Exploring Community Workflows
Visit n8n’s official workflows page to explore community-shared workflows, such as:
- Marketing: Scrapes LinkedIn data, uses AI to score potential clients, and adds them to a table.
- Video Generation: Automates video creation and multi-platform publishing.
- Invoice Parsing: Uses AI to parse invoices from emails and store data.
To use a community workflow, click "Use for Free" to copy its JSON file and import it into your n8n instance.
n8n as an MCP Client and Server
n8n supports bidirectional Message Control Protocol (MCP) functionality, acting as both a client and server:
- As an MCP Client: Supports SSE and STDIO protocols. For example, configure an MCP Client node to call Baidu Maps’ MCP 서버 for route planning.
- As an MCP Server: Expose a workflow as an MCP server via an "MCP Server Trigger" node, allowing external tools to trigger it.
Example: MCP Integration
- Create a workflow with an "On Chat Message" trigger and an AI Agent node using DeepSeek.
- Add an MCP Client node to call Baidu Maps’ MCP server. Configure it with an SSE URL and API key from Baidu Maps’ API platform.
- Test the workflow by asking, “Plan a public transit route from Qingdao Taipingjiao Park to Xiaoyushan.” The AI will use the MCP server to return route options.
- To expose the workflow as an MCP server, add an "MCP Server Trigger" node, configure it to call the workflow, and share the generated SSE URL. Test it using a client like Cherry Studio.
Deploying n8n with Docker
For production use, deploy n8n on a Linux server using Docker:
- Install Docker on your server (refer to detailed guides online).
- Run the Docker volume creation command from n8n’s GitHub page.
- Execute the Docker run command, modified with
-d
for background execution and a parameter for HTTP access. - Access n8n via your server’s public IP and port 5678.
- For persistent storage, configure environment variables to connect n8n to a relational database like MySQL.

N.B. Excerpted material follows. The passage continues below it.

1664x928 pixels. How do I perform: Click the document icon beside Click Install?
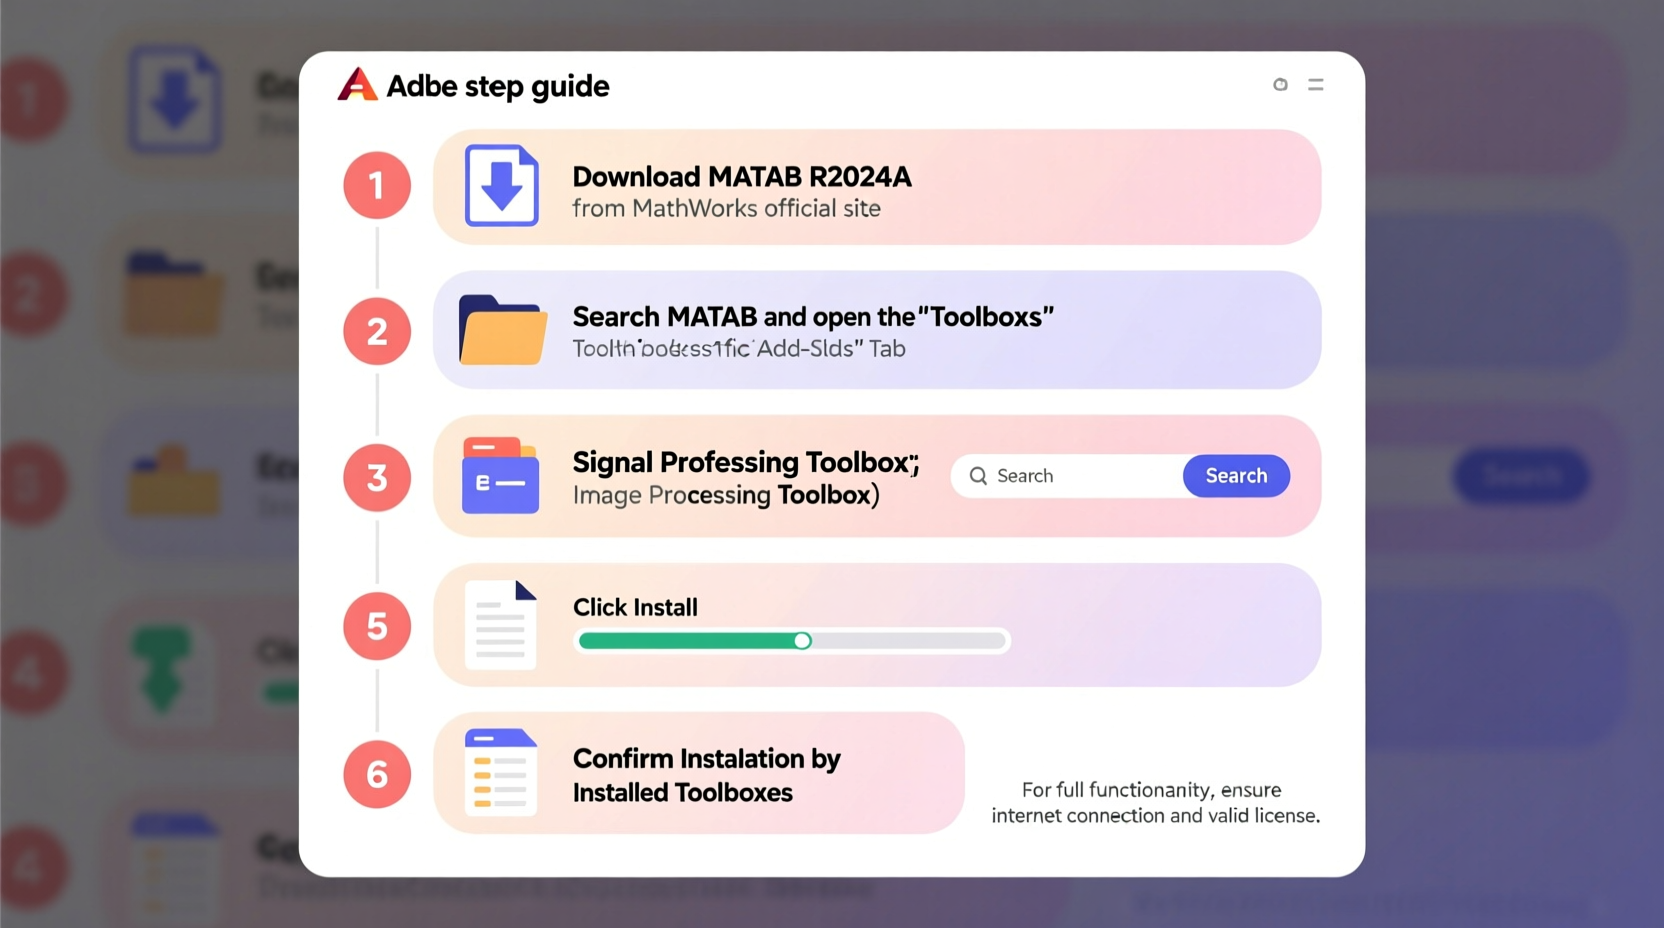501,625
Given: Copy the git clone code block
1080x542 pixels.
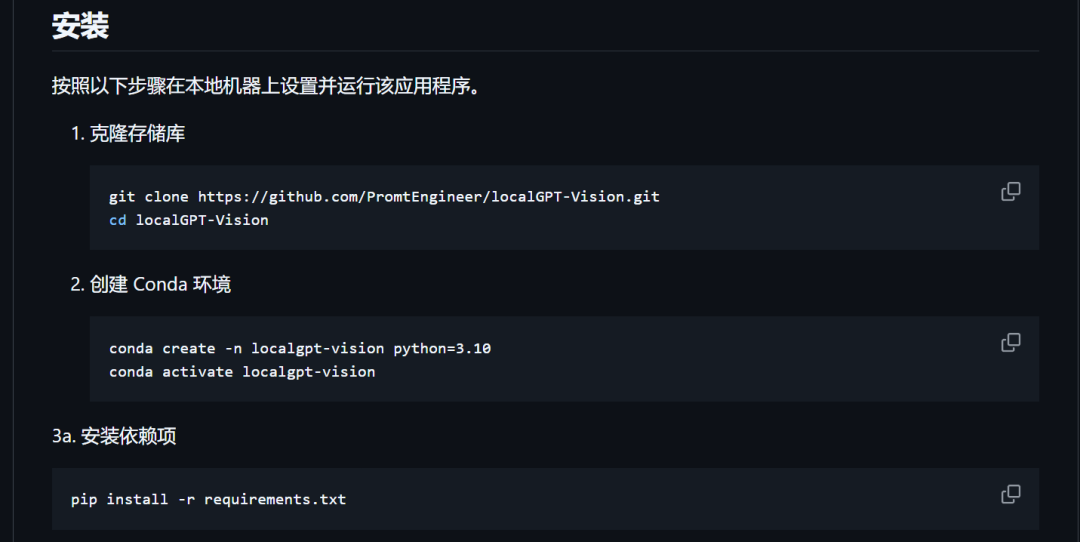Looking at the screenshot, I should coord(1011,191).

Alternatively, platforms like Zoho Cloud offer free n8n deployment for testing.
Conclusion
n8n’s flexibility and extensive plugin ecosystem make it a powerful tool for automating AI workflows. This tutorial covered local deployment, creating a news aggregation workflow, and leveraging MCP capabilities. For more advanced workflows and community resources, explore n8n’s official documentation and workflow library.